● **Task prompt**:
From the listing below, give the lines between the one holding "Task: Toggle Decode mode off" and the one holding "The width and height of the screenshot is (1944, 865).", inclusive, as a JSON list of strings with one string per line and blank lines omitted.

+++ Records for this exercise +++

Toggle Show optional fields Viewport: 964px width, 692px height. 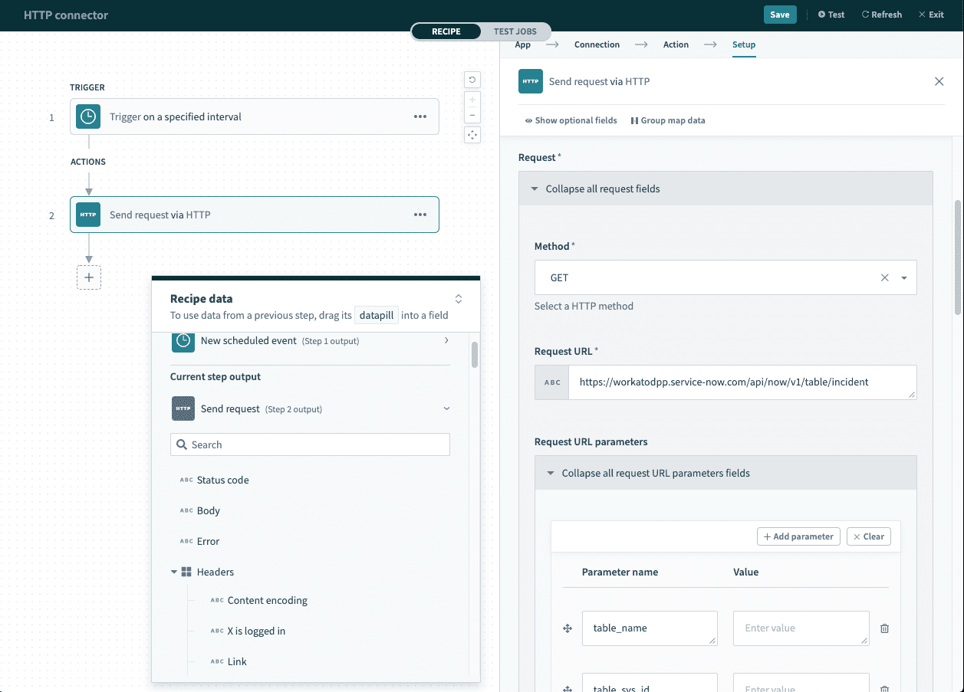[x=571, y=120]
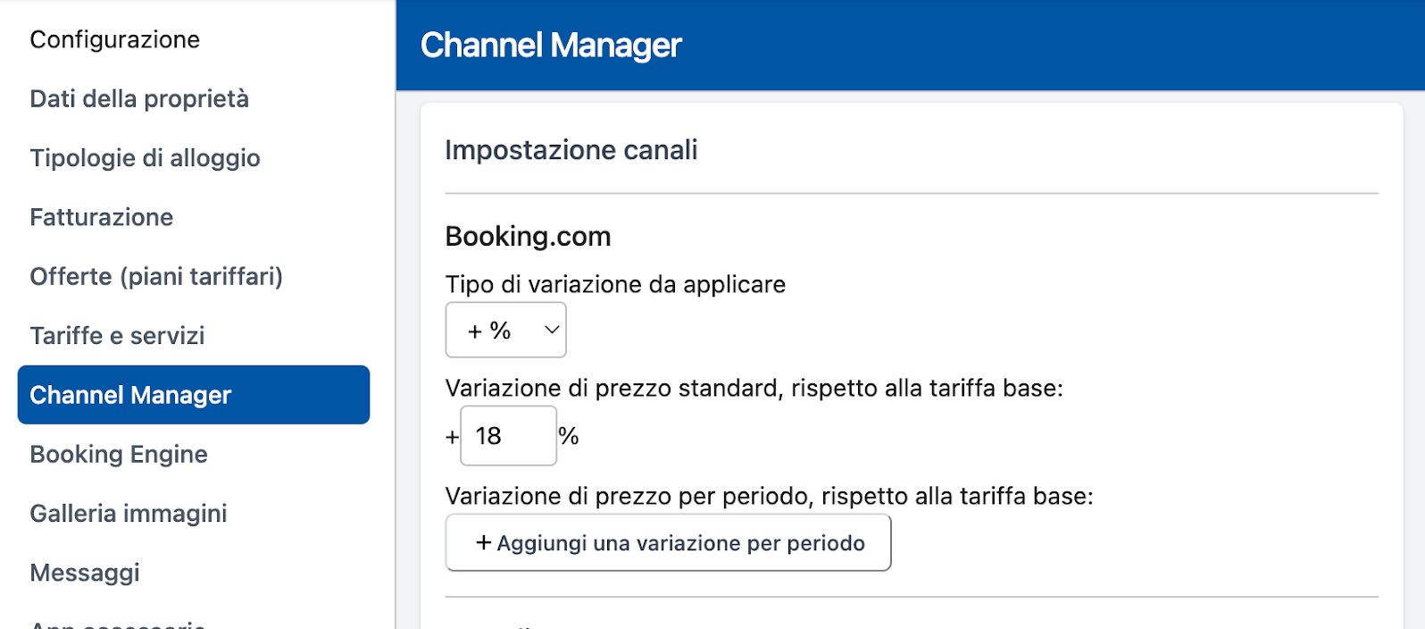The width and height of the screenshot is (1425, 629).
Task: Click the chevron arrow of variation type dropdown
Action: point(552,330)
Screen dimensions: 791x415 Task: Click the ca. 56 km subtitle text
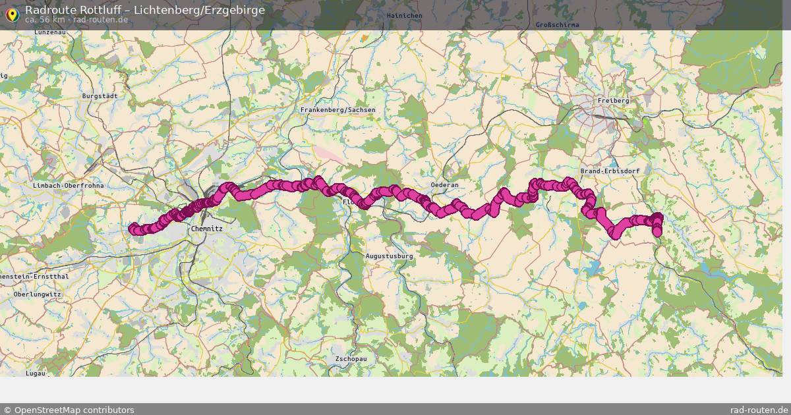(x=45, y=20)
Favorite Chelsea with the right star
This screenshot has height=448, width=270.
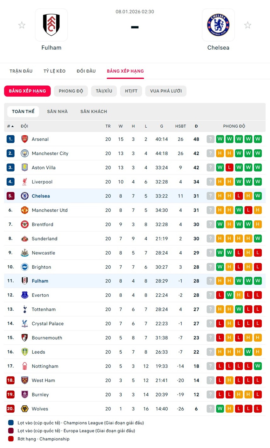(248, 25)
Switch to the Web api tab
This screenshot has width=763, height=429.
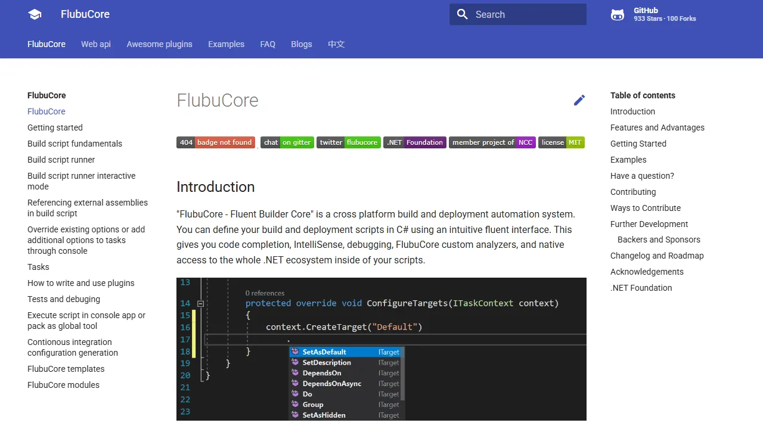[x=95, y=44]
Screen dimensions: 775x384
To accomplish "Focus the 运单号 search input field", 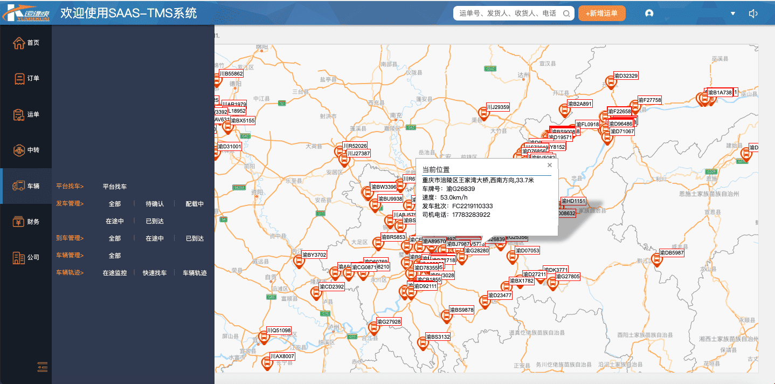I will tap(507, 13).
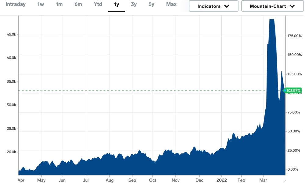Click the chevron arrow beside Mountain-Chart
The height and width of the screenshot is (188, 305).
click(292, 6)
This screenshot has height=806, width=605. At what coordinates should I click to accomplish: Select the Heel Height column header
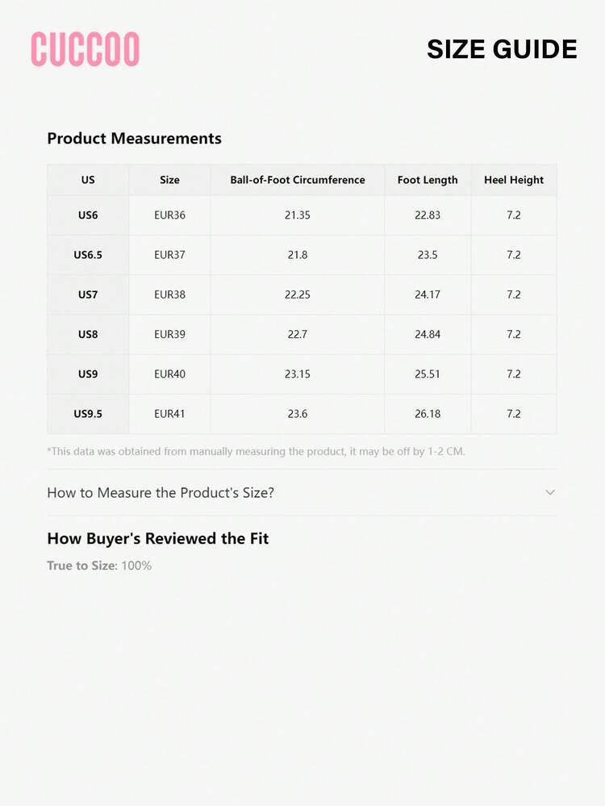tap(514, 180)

+++
+++ Records for this exercise +++

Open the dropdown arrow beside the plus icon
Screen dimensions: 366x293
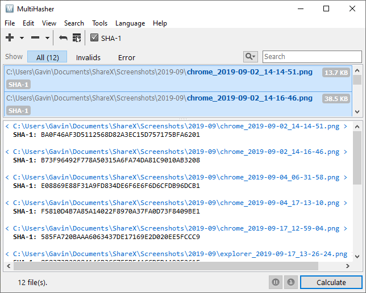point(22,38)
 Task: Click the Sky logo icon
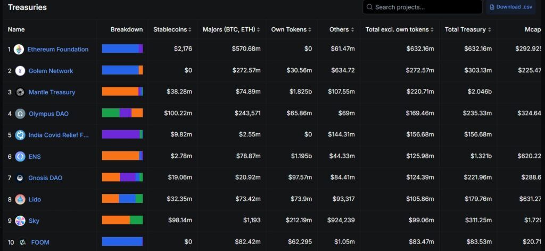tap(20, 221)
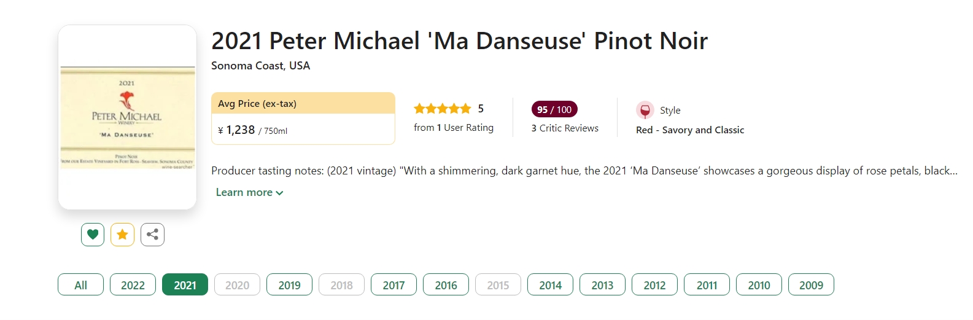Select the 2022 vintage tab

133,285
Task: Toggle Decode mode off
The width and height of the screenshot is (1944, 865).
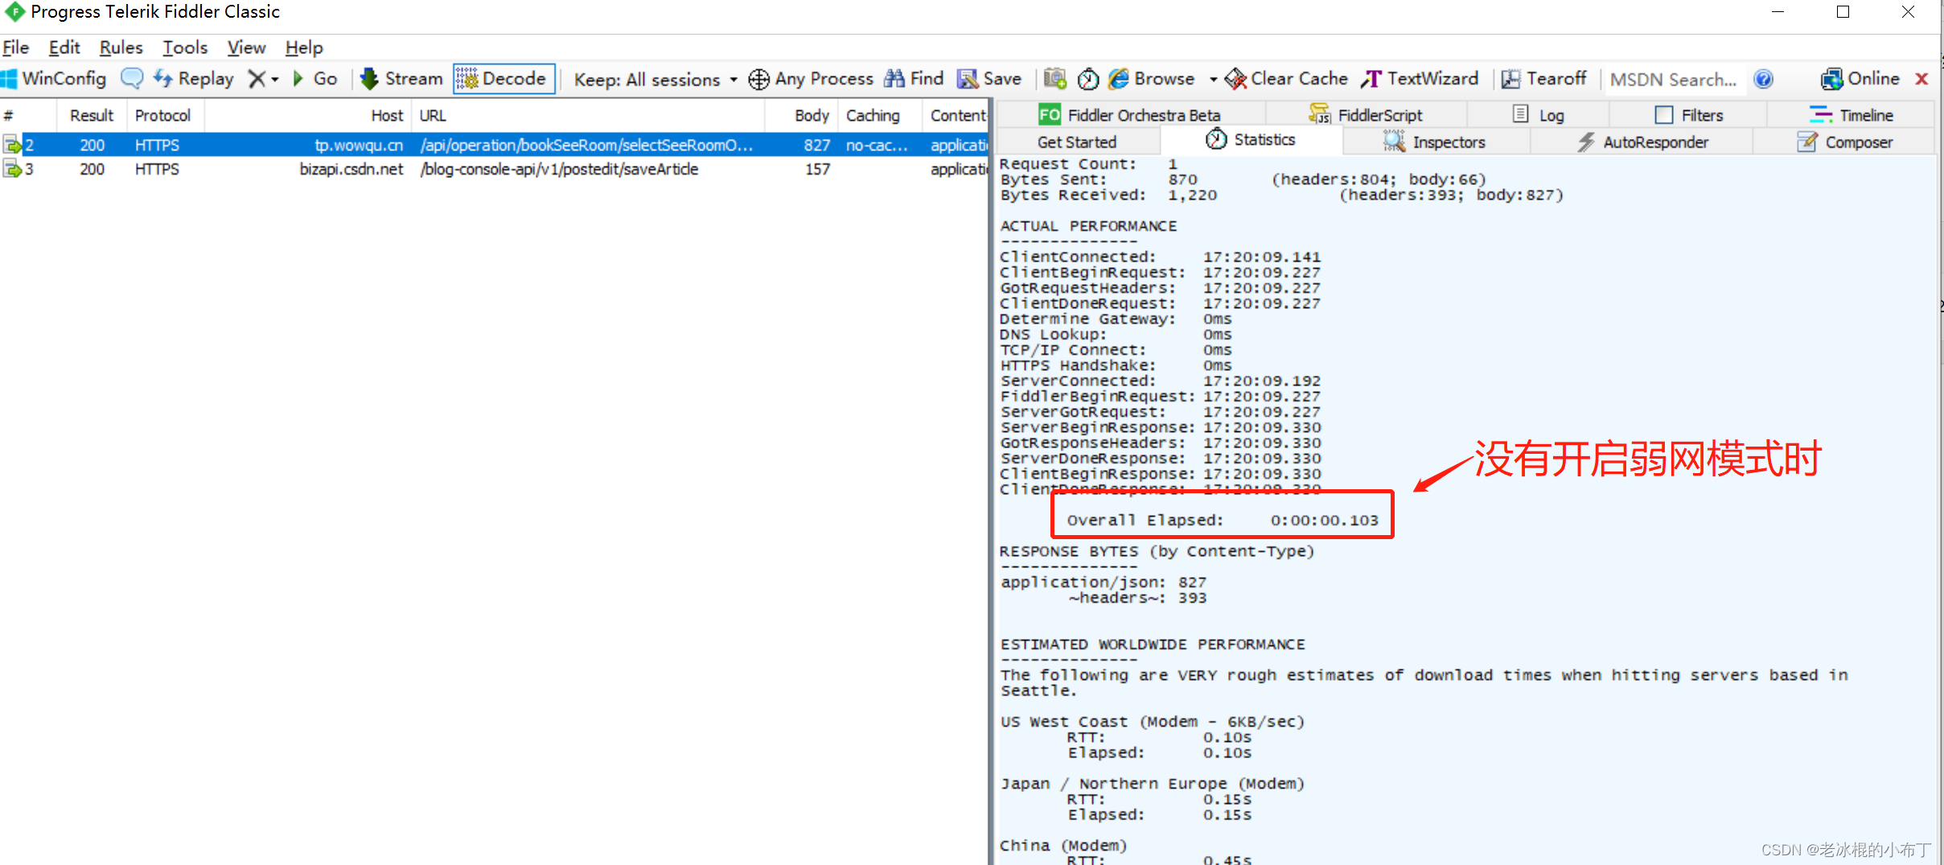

+++

● **Written response**:
[
  "Task: Toggle Decode mode off",
  "The width and height of the screenshot is (1944, 865)."
]